> **TASK**:
Copy out the data line by line exactly, from its start to the line bearing "Advance with the", inclusive.

Dataset entries
=== Begin Enclosure ===
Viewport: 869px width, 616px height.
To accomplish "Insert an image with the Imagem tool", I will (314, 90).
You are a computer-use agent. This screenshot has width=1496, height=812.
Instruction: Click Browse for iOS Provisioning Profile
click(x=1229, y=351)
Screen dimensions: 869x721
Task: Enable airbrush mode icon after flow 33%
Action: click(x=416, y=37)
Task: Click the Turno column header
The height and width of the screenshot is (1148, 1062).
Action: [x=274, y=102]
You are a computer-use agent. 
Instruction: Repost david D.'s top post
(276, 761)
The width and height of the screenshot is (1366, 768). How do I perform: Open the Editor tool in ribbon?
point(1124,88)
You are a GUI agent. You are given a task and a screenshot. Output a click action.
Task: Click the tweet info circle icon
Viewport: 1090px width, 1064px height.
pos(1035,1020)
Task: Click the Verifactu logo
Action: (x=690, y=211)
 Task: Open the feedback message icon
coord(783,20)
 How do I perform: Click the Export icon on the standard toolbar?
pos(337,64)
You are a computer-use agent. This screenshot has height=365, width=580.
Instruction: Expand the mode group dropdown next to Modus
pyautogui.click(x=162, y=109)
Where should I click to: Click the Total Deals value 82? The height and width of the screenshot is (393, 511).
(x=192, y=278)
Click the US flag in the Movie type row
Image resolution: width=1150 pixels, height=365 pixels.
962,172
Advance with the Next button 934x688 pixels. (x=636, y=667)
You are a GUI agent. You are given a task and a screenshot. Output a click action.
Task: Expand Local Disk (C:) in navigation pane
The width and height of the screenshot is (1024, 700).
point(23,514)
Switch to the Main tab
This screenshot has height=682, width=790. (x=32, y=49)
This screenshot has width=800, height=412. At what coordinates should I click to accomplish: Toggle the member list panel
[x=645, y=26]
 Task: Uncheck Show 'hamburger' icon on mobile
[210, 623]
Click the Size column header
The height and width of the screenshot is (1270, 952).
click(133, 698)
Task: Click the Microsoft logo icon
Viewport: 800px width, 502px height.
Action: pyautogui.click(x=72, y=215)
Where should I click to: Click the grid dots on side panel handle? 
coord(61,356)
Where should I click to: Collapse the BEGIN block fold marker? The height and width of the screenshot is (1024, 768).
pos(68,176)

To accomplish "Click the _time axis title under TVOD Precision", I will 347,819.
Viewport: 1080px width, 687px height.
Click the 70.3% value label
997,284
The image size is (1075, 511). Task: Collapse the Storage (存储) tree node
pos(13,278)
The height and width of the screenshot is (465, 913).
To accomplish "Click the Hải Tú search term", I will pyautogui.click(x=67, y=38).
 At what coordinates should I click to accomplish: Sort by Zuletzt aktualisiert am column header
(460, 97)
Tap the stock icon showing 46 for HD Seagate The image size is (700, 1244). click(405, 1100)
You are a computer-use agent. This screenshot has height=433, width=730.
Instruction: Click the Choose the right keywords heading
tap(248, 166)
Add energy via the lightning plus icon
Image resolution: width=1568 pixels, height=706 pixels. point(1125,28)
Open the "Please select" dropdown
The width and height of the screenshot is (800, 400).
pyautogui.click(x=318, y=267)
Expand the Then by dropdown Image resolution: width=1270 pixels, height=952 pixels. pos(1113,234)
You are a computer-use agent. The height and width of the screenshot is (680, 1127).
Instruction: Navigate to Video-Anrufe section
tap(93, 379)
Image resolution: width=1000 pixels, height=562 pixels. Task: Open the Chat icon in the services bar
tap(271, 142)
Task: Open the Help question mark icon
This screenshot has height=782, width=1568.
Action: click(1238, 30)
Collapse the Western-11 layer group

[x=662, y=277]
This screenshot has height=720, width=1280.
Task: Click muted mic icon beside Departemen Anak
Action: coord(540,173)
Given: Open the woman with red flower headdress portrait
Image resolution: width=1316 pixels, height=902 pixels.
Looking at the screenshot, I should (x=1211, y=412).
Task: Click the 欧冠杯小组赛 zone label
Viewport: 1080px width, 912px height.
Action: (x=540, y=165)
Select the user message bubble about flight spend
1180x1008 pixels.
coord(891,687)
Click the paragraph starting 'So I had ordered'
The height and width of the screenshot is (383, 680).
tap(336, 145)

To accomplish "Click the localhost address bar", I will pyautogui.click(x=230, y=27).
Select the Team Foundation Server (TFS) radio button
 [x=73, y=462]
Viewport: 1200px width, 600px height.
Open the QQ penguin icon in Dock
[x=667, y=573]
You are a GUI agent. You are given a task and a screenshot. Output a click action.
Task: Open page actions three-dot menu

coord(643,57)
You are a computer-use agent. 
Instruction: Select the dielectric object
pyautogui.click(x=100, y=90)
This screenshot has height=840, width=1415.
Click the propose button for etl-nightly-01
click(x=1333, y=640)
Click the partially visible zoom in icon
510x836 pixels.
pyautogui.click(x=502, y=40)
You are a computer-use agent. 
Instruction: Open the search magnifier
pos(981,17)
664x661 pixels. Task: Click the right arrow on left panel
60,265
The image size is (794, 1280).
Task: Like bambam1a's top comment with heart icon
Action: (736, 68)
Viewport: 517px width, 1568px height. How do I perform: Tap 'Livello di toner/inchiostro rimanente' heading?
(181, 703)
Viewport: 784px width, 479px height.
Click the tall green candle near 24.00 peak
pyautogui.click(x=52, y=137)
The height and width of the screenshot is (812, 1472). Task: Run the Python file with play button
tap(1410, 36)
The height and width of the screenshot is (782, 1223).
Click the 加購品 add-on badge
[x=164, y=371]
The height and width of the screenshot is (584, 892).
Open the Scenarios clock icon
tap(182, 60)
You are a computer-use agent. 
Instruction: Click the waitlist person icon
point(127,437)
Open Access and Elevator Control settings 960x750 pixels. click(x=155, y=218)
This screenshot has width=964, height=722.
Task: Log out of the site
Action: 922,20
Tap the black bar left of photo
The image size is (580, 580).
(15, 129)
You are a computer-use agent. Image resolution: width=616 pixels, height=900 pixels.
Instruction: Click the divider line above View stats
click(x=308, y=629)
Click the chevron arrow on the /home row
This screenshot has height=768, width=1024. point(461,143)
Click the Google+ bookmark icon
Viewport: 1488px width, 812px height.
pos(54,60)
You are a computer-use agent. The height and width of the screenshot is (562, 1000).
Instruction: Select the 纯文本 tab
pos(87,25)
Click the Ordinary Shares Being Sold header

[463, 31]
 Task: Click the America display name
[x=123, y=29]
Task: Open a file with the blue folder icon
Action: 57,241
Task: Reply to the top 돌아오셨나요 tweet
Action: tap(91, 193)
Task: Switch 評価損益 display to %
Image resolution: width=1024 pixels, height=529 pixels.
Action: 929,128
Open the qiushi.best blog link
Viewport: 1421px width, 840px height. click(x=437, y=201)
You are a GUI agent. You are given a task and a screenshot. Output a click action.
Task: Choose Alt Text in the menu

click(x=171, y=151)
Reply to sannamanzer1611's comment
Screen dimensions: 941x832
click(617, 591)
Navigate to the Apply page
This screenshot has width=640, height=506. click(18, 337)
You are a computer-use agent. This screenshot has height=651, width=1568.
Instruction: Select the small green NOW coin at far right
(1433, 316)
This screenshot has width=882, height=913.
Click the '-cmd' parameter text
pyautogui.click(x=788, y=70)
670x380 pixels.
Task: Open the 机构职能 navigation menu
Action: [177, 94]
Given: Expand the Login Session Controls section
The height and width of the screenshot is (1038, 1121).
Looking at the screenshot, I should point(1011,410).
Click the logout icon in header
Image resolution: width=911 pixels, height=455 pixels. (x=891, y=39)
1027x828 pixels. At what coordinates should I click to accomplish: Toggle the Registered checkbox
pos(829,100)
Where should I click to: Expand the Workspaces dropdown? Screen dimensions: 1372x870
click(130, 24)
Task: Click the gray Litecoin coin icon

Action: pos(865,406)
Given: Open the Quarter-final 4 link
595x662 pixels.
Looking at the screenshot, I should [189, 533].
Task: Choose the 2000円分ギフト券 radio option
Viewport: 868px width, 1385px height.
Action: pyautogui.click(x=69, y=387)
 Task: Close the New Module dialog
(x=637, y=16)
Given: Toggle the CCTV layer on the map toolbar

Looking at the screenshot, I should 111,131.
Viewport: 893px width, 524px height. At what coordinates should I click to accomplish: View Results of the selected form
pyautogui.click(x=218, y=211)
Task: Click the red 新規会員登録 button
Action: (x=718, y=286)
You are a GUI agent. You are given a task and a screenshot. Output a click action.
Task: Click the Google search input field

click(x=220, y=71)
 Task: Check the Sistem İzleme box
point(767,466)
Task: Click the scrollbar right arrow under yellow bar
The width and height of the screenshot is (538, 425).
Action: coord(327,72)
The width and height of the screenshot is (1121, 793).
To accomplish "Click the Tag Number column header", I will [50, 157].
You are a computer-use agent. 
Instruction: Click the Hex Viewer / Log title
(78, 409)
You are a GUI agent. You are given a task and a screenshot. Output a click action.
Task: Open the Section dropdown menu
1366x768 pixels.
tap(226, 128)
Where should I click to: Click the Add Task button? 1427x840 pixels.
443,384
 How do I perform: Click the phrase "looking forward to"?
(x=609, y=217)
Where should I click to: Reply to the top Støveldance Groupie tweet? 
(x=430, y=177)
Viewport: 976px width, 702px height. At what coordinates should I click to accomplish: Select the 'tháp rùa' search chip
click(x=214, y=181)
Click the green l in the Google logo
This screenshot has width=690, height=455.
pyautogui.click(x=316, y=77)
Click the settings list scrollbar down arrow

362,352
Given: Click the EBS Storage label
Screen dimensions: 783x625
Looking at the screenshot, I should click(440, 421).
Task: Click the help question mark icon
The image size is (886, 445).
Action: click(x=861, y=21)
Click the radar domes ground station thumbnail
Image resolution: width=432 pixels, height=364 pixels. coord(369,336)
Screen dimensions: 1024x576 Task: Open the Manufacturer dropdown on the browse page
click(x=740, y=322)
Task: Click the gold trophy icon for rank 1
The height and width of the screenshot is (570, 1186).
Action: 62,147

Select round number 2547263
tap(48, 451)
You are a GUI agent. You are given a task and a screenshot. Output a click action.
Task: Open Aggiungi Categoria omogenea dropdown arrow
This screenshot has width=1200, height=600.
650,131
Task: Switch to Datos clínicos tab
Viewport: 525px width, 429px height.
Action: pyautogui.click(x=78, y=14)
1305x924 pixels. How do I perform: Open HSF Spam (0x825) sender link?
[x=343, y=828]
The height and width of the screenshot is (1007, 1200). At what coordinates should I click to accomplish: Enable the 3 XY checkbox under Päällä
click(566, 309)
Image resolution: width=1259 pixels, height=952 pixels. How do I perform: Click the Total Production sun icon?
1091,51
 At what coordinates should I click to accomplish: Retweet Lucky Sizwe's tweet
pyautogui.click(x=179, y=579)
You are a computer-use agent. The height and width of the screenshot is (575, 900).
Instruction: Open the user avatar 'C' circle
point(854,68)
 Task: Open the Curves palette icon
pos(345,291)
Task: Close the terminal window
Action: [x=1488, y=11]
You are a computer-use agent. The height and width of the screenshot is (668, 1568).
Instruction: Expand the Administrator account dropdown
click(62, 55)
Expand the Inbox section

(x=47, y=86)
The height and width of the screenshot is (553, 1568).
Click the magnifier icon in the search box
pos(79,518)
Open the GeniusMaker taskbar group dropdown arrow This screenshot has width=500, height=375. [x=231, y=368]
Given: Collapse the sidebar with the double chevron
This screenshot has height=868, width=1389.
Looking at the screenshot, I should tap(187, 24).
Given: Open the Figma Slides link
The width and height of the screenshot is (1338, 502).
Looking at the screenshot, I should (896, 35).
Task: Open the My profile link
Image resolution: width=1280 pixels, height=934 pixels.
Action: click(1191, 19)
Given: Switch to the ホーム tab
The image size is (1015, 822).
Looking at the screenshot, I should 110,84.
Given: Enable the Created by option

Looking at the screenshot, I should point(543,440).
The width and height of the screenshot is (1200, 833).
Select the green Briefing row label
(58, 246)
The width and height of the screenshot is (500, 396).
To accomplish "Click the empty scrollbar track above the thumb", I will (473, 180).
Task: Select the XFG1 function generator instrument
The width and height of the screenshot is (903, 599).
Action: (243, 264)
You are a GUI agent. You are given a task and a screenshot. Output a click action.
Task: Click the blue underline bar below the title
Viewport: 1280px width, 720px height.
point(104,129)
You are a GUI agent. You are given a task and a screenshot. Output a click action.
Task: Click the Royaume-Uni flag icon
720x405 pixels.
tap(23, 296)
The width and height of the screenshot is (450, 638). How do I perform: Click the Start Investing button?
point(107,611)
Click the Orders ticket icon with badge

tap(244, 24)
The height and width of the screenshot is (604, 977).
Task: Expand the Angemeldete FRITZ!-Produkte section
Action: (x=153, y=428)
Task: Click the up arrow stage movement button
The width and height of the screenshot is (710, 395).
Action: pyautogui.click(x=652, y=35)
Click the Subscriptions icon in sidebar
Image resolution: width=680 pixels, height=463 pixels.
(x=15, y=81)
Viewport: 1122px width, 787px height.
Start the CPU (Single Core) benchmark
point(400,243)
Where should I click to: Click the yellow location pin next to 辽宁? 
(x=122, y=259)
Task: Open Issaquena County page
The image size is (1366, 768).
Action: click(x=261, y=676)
=== End Enclosure ===
> **WRITTEN ANSWER**:
Viewport: 869px width, 616px height.
To accomplish "Insert an image with the Imagem tool", I will (314, 90).
You are a computer-use agent. This screenshot has width=1496, height=812.
Instruction: Click Browse for iOS Provisioning Profile
click(x=1229, y=351)
Screen dimensions: 869x721
Task: Enable airbrush mode icon after flow 33%
Action: click(x=416, y=37)
Task: Click the Turno column header
The height and width of the screenshot is (1148, 1062).
Action: [x=274, y=102]
You are a computer-use agent. 
Instruction: Repost david D.'s top post
(276, 761)
The width and height of the screenshot is (1366, 768). How do I perform: Open the Editor tool in ribbon?
point(1124,88)
You are a GUI agent. You are given a task and a screenshot. Output a click action.
Task: Click the tweet info circle icon
Viewport: 1090px width, 1064px height.
pos(1035,1020)
Task: Click the Verifactu logo
Action: (x=690, y=211)
 Task: Open the feedback message icon
coord(783,20)
 How do I perform: Click the Export icon on the standard toolbar?
pos(337,64)
You are a computer-use agent. This screenshot has height=365, width=580.
Instruction: Expand the mode group dropdown next to Modus
pyautogui.click(x=162, y=109)
Where should I click to: Click the Total Deals value 82? The height and width of the screenshot is (393, 511).
(x=192, y=278)
Click the US flag in the Movie type row
Image resolution: width=1150 pixels, height=365 pixels.
962,172
Advance with the Next button 934x688 pixels. (x=636, y=667)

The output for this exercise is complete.